I had one direct ancestor who died at sea and 2 sons quickly were sent to sea aged about 12 and some of the girls into service at about 13 years as the family had no income - this was 1800s. In other words childhood could be over fairly early but usually not at 7.

Yes, completely on board with this sort of explanation.

What knocked me for six was the idea of some sort of hunger games style round up of every boy and girl age 7, then them being taken away 'to prevent inbreeding',

OP posts:
Murrain · 16/08/2023 22:46

LylaLee · 16/08/2023 22:35

Yes, completely on board with this sort of explanation.

What knocked me for six was the idea of some sort of hunger games style round up of every boy and girl age 7, then them being taken away 'to prevent inbreeding',

You’re the only one who is claiming this, though. Based on ‘something someone said on the internet’…? You’re completely misunderstanding it.

Read this for an overview of fosterage in medieval Ireland.
https://www.historyireland.com/fosterage-child-rearing-in-medieval-ireland/

Fosterage; child-rearing in medieval Ireland

Rosterage finds its place in society as a much altered carry-over the past and it arises for negative reason the inability of biological parents to cope.

https://www.historyireland.com/fosterage-child-rearing-in-medieval-ireland/

eddiemairswife · 16/08/2023 22:47

My grandmother went into service aged 13. She was born in 1879.

MBappse · 16/08/2023 22:52

Have just returned from holiday in East African country. Our guide was telling us about the education system. For secondary school, the children all have to be sent to a different region of the country to "socialise". Is this something similar?

LylaLee · 16/08/2023 22:52

Murrain · 16/08/2023 22:46

You’re the only one who is claiming this, though. Based on ‘something someone said on the internet’…? You’re completely misunderstanding it.

Read this for an overview of fosterage in medieval Ireland.
https://www.historyireland.com/fosterage-child-rearing-in-medieval-ireland/

It's something someone said in another thread here, talking about inbreeding.

They were very detailed, saying that the entire village in England and Europe sent away every 7 yo child 'to prevent inbreeding'. I queried it in the thread, but it was a busy thread and got no response.

Everyone has gaps in their knowledge. So I was now wondering if I had missed this massive piece of knowledge, somehow.

OP posts:
PrincessFiorimonde · 17/08/2023 00:26

LylaLee · 16/08/2023 22:52

It's something someone said in another thread here, talking about inbreeding.

They were very detailed, saying that the entire village in England and Europe sent away every 7 yo child 'to prevent inbreeding'. I queried it in the thread, but it was a busy thread and got no response.

Everyone has gaps in their knowledge. So I was now wondering if I had missed this massive piece of knowledge, somehow.

Maybe the poster misunderstood - or was over-stating - practices such as fosterage, or upper-class people sending sons to train as squires and daughters to be raised in other upper-class households? Or maybe the poster was just nuts misinformed. Hard to know without reading the original thread.
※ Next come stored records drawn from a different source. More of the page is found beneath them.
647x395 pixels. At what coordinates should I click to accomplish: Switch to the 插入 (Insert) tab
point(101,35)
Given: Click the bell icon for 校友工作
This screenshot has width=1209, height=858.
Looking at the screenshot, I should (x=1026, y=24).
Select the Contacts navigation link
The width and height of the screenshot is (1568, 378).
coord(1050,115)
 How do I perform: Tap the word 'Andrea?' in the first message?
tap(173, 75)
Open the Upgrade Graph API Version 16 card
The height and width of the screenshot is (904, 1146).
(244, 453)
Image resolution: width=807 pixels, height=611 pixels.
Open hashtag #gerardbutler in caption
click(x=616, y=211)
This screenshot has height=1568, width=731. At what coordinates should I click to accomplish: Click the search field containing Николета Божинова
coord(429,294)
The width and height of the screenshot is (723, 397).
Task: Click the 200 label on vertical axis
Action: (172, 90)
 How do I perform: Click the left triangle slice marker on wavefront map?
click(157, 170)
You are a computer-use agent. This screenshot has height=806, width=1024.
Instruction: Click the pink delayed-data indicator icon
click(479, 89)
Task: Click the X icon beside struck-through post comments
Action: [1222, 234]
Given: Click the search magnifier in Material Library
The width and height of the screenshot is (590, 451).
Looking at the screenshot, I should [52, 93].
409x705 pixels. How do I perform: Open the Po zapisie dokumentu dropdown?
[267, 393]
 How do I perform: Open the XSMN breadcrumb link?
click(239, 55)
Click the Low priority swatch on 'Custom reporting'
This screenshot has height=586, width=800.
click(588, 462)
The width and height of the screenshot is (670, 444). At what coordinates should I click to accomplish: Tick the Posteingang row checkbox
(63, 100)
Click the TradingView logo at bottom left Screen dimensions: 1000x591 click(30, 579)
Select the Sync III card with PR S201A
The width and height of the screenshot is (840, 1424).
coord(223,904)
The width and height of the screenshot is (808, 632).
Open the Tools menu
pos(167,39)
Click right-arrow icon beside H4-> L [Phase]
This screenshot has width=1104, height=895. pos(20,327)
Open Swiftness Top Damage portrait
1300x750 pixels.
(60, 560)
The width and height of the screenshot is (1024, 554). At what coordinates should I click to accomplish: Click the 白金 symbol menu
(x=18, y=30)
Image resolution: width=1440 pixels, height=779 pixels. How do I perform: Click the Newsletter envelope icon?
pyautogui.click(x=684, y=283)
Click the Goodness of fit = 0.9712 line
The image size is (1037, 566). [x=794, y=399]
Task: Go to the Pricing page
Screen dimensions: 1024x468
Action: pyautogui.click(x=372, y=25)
Anyway, I'm pretty sure this wasn't something practised in respect of every 7yo in ancient (or medieval) Europe - or anywhere else, for that matter.

Staticgirl · 17/08/2023 16:10

The poster also appeared to be talking about the practices of the ancient Britons before the Romans which was hundreds of years before most of the systems we've talked about here.

I know that archaeologists have been doing DNA studies of the contents of chambered tombs and the like which have suggested complicated family dynamics (before the Iron Age I think) but I am not sure there's much else to go on in terms of evidence at the moment.

We don't really know a hell of a lot about family life amongst the iron age peoples, the beaker people, the grooved ware people etc etc but DNA is the gift that keeps giving so far.